Chapter 3
"How'd you catch him?"
The Doctor steps out of the way, to let Spock take his place.
"I didn't."
There is no other way to say that Jim lights up and settles down, relaxing into a warmth that appears golden against the blue-white of the bed, the room, and the sky.
"You saved my life."
It is not simply said as a fact, but an inevitability.
"Uhura and I had something to do with it, too, you know."
"You saved my life, Captain. And the lives…"
"Spock, just… Thank you."
His smile is not lazy, but it is easy, spreading luxurious across his tawny skin, even when he's reprimanding Spock with a gently rasping voice. Jim has just awoken from an induced coma, after dying from irradiation - yet the wonder glowing in those uncategorizable eyes is as equally for Spock as it is for life.
"You are welcome, Jim,"
…
"I have brought my chess board."
Jim stops pushing at the controls, ending his childish game and letting the foot of the bed whirr back to it's original position. Spock represses an odd clench of irritation/affection.
"You mean our chess board?"
Spock sits quietly on the seat provided, as Jim struggle-pushes himself up into a sitting position.
"I was under the impression that Christmas gifts are given permanently, and that ownership was relinquished by the giver upon the recipient opening it."
Laughter-lines crinkle at the edges of Jim's warm eyes, and Spock innocently raises an eyebrow.
"They are. However, I figured I've used it just as much as you have, so…"
"In that case, both Engineer Scott and I have strong claims to the command chair, considering both the fact that you prefer to pace the bridge rather than sit, and the amount of landing parties you lead."
Jim laughs, a humorous bark that Spock files away in his eidetic memory.
"Never! Besides, you come with me on most of the away missions anyway."
"That is because, as your First Officer, it is my duty to ensure you do not become injured."
Or killed.
Their eyes lock in lieu of wanting to say anything, and Spock detangles himself from self-hate long enough to set up the board. Bathed in silence, they begin to play, familiar, hopeful, and teetering on a precipice. Feelings are not things with which Spock is intimately acquainted, but Jim is. And he does not simply have reckless, vast, bone-shakingly cathartic feelings, he also inspires them.
"I wasn't sure that you were coming back."
Jim does not look at him, laid bare and barely contained, as his fingers rock a pawn in a circle on its base.
"I apologize. It was imperative that I inspect the repairs to the ship while you are indisposed."
He allows softness to tint his voice to the closest kind of gentle Spock can let Jim have.

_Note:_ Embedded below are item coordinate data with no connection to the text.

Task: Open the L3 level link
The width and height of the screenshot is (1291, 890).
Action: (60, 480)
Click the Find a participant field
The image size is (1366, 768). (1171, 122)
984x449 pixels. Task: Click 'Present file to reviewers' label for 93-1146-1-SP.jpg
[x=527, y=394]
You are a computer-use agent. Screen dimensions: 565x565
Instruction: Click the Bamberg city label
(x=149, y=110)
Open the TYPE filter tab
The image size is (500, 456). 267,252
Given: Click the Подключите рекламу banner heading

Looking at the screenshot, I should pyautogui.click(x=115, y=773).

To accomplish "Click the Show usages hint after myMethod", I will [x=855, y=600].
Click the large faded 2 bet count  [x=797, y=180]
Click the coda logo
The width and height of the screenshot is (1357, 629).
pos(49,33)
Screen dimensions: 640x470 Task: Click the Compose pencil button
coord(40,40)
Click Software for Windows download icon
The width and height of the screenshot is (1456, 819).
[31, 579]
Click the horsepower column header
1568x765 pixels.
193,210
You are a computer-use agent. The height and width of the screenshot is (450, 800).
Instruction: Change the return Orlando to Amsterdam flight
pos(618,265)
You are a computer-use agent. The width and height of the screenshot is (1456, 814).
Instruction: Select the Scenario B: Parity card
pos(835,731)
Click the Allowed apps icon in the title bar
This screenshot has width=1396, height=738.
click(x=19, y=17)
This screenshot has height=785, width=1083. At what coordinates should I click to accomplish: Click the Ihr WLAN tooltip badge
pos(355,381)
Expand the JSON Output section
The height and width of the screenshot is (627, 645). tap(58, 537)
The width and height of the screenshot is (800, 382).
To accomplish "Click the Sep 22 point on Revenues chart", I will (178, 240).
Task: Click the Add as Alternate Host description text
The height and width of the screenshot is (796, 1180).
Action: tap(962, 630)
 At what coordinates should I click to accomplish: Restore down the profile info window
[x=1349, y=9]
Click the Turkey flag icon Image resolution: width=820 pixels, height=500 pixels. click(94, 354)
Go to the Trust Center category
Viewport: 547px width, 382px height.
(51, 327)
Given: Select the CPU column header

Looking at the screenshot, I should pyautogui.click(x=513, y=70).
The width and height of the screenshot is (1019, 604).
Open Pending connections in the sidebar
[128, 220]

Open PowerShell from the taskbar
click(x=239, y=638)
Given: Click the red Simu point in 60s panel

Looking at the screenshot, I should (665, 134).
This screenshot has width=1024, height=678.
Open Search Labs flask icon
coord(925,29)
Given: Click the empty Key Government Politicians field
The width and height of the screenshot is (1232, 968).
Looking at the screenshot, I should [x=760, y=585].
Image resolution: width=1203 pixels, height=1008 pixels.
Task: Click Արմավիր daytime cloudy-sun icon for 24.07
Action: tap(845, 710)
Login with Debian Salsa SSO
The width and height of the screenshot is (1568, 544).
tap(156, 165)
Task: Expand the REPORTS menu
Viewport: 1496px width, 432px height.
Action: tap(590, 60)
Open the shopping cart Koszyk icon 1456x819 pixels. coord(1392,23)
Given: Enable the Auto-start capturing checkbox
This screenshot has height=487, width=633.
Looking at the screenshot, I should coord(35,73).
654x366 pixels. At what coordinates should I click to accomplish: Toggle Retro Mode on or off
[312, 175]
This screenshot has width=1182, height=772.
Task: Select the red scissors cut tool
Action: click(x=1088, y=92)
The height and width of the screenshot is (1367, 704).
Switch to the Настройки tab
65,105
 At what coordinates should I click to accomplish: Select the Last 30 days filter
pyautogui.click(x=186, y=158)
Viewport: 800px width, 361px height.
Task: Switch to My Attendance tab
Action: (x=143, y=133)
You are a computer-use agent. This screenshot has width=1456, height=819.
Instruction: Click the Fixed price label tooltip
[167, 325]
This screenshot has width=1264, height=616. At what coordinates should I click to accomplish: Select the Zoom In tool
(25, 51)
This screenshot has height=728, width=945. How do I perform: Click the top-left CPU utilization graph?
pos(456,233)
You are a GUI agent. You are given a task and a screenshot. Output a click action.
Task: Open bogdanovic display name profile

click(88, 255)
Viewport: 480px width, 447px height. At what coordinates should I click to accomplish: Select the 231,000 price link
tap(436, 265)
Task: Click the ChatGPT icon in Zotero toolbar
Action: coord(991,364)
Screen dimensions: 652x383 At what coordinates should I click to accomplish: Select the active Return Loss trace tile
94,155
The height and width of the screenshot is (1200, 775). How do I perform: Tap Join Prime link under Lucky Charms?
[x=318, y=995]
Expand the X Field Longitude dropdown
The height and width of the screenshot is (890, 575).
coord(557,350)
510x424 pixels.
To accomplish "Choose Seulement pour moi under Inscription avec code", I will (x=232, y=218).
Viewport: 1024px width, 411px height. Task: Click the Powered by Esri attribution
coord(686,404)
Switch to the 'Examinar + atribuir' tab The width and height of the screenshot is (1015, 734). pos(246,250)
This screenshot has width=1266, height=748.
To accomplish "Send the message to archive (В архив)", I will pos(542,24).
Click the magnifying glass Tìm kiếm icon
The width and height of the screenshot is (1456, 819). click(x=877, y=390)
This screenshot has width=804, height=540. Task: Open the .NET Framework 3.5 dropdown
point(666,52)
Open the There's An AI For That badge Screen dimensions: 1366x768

Understandably, he had been disturbed earlier that day, when the Doctor, and later Spock, had tried to leave. It was not illogical for a human who had experienced significant trauma to act in this way, and if Spock had felt his own fear rise to mirror the cold-ice-pain in Jim's expression - in the shock of horror leaching the control from where Jim caught his arm - then perhaps it was not illogical for a Vulcan to brush his reassurances across the back of Jim's hand with the ghost of a single finger.
"No, I get it. And I'm sorry for… earlier, too."
"It was understandable."
Jim looks at him deeply.
"How are you?"
"I am fine."
"'Fine has variable definitions.' You told me that once when I said the same thing. Did you really think I wouldn't use it against you?"
He is smiling, but it has that look about it that Spock is unable to adequately describe, even in his own head, other than it reminding him of eyelashes spiked with dried tears.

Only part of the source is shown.